The RB1/E2F1 signaling pathway is frequently deregulated in colorectal cancer and has been suggested to intersect with Wnt/b-catenin and PI3K/Akt pathways, but molecular evidence for this link is lacking. In this study, we demonstrate that phospholipase D1 (PLD1), a transcriptional target of b-catenin/TCF4, orchestrates functional interactions between these pathways during intestinal tumor development. Overexpression of PLD1 in intestinal epithelial cells protected cells from apoptosis induced by PLD1 ablation in the Apcmin/mouse model of intestinal tumorigenesis.

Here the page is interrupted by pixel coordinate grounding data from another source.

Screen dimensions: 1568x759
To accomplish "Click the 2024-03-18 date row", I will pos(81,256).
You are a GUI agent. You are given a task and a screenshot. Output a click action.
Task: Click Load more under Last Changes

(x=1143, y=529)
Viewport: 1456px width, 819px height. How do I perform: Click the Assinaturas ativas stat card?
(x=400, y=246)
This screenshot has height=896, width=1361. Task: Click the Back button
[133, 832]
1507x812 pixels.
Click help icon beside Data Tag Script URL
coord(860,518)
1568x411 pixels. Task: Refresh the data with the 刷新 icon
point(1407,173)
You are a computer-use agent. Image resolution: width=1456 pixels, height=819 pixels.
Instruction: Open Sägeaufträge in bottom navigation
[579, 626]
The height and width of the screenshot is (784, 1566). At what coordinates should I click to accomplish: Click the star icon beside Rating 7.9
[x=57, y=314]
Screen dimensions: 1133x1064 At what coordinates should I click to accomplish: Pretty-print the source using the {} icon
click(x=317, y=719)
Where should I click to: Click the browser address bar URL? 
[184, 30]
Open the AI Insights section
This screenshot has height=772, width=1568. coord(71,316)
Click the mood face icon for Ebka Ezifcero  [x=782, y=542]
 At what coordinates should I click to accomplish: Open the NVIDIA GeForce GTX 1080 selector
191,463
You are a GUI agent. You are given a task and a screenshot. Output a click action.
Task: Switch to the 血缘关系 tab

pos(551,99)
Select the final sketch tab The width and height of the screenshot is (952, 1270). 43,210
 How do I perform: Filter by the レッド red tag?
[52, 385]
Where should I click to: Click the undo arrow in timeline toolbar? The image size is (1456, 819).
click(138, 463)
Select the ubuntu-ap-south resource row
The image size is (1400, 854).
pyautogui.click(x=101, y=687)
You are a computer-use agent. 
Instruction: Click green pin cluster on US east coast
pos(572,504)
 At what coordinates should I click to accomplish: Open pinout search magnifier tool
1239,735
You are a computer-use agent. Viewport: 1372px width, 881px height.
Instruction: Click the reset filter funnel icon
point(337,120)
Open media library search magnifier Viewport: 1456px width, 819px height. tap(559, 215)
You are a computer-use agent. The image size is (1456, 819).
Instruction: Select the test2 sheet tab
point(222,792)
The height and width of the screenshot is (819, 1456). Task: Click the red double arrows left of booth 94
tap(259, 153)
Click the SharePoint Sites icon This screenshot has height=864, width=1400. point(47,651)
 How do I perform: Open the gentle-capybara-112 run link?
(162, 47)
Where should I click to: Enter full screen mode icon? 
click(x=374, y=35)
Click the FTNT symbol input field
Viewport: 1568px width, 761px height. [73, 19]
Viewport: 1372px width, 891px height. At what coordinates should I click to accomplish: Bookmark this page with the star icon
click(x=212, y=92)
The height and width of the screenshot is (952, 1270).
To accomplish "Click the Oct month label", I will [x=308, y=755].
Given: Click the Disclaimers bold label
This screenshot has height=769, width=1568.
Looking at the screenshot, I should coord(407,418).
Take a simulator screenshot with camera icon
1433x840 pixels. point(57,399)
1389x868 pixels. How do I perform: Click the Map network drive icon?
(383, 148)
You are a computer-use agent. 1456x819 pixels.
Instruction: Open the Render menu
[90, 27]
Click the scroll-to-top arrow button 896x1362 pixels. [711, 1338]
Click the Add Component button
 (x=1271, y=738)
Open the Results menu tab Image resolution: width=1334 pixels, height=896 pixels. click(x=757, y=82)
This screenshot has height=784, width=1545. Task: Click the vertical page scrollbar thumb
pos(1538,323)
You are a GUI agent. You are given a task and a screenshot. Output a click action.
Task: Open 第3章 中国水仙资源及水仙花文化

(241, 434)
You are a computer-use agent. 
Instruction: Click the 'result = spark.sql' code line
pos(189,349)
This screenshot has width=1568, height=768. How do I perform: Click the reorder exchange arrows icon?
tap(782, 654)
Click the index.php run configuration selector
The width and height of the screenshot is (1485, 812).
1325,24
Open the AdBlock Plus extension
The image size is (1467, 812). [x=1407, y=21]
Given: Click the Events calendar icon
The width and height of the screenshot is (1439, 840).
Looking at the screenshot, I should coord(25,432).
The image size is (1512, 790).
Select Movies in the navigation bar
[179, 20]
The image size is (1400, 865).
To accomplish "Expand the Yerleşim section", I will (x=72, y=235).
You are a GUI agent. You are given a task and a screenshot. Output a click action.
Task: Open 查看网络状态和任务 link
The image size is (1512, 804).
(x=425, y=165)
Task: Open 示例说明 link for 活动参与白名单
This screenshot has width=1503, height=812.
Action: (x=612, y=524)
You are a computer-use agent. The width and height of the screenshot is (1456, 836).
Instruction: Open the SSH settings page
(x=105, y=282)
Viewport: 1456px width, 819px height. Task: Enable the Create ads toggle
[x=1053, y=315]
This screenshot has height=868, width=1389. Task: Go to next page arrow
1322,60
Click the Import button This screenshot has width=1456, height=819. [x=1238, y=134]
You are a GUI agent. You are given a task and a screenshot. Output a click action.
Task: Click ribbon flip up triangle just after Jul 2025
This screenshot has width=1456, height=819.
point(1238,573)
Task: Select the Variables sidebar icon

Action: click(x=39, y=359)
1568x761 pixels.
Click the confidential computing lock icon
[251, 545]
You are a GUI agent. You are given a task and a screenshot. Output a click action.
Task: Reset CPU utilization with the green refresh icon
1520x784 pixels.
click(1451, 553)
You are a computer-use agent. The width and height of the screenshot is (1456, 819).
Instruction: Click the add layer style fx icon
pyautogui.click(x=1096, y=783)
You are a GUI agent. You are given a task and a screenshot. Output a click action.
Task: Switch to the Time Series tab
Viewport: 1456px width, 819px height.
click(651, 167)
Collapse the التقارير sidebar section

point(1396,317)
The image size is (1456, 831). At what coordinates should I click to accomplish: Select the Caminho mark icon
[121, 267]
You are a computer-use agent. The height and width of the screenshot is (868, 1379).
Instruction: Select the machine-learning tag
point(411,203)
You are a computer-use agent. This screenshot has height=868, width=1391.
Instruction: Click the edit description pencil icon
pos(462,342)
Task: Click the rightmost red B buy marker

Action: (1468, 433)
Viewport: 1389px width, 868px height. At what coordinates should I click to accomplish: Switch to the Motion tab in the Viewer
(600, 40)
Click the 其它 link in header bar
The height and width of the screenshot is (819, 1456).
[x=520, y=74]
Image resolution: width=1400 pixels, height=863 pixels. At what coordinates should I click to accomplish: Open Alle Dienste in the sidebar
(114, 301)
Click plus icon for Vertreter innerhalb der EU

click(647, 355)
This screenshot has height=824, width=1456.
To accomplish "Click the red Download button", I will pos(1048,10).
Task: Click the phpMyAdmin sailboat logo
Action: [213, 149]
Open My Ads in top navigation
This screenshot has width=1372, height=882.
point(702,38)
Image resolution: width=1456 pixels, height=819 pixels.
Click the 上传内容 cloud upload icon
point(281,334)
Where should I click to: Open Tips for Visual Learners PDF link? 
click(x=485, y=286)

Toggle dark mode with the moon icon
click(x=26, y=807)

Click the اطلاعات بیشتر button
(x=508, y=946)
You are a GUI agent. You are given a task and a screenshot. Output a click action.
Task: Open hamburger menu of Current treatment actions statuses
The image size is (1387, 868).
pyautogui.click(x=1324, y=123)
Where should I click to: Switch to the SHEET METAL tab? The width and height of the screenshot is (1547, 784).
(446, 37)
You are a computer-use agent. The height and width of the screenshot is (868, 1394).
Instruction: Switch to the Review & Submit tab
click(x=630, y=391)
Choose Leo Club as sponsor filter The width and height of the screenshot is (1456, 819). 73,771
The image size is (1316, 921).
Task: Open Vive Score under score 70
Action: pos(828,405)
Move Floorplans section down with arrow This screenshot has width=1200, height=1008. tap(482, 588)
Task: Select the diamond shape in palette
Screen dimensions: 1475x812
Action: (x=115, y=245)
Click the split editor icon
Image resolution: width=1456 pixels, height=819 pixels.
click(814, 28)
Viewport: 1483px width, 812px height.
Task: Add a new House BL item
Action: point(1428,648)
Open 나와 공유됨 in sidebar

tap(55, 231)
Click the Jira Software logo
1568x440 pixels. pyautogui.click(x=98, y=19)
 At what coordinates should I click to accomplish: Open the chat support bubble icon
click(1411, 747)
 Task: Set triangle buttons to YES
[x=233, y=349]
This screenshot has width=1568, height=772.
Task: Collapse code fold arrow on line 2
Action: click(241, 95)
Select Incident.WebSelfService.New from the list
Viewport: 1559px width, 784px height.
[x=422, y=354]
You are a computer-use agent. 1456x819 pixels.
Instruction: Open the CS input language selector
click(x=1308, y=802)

Mechanistic investigations revealed that genetic and pharmacologic targeting of PLD1 promote the E2F1-dependent apoptotic program via both miR-192/4465-mediated downregulation of RB1 and inhibition of Akt-TopBP1 pathways. Moreover, the miRNA-RB1 axis and Akt pathway also contributed to the PLD1-mediated self-renewal capacity of colon cancer-initiating cells. Finally, PLD1-driven E2F1 target gene expression positively correlated with tumor stage in patients with colorectal cancer. Overall, our findings suggest that PLD1 mediates crosstalk between multiple major signaling pathways to promote the survival and malignancy of colon cancer cells and may therefore represent an ideal signaling node for therapeutic targeting.